DATASET RECORDS.
________________________________________
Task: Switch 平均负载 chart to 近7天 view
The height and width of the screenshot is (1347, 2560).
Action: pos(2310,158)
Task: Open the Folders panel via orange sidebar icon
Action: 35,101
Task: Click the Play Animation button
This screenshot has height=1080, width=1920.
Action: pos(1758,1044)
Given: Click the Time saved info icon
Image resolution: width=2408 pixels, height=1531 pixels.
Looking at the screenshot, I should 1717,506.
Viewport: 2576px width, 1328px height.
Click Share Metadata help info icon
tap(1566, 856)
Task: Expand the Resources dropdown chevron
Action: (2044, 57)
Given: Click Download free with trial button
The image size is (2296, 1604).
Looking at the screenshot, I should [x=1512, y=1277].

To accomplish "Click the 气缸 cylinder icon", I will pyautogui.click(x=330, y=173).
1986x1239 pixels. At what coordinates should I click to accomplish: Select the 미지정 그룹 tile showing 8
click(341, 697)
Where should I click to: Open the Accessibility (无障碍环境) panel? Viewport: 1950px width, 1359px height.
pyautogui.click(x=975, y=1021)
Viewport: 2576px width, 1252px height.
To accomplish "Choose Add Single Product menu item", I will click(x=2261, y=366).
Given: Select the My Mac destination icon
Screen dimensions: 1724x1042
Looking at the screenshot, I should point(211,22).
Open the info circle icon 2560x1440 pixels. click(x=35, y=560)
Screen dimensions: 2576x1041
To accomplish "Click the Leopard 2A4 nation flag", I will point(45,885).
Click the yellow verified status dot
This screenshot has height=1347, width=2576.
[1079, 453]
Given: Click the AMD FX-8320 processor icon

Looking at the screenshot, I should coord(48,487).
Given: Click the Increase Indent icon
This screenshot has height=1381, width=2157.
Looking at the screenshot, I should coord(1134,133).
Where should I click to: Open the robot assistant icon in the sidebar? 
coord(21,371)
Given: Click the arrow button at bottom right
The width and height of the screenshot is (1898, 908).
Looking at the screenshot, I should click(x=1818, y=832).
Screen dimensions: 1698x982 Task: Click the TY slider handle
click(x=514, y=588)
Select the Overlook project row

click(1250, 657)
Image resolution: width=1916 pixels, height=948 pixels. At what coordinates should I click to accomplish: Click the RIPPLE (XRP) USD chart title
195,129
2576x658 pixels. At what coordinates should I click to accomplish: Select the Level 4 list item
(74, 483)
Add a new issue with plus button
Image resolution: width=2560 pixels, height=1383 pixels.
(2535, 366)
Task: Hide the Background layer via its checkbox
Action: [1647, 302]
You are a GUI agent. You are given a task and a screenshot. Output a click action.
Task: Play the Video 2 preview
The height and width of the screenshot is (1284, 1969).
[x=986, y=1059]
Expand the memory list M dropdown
________________________________________
WORK ORDER.
An exact copy of the lines above, from the one containing "Viewport: 2576px width, 1328px height." down to the one containing "Given: Click Download free with trial button" and including both, is the whole answer; retype it and nothing else.

THE COMPLETED TASK.
Viewport: 2576px width, 1328px height.
Click Share Metadata help info icon
tap(1566, 856)
Task: Expand the Resources dropdown chevron
Action: (2044, 57)
Given: Click Download free with trial button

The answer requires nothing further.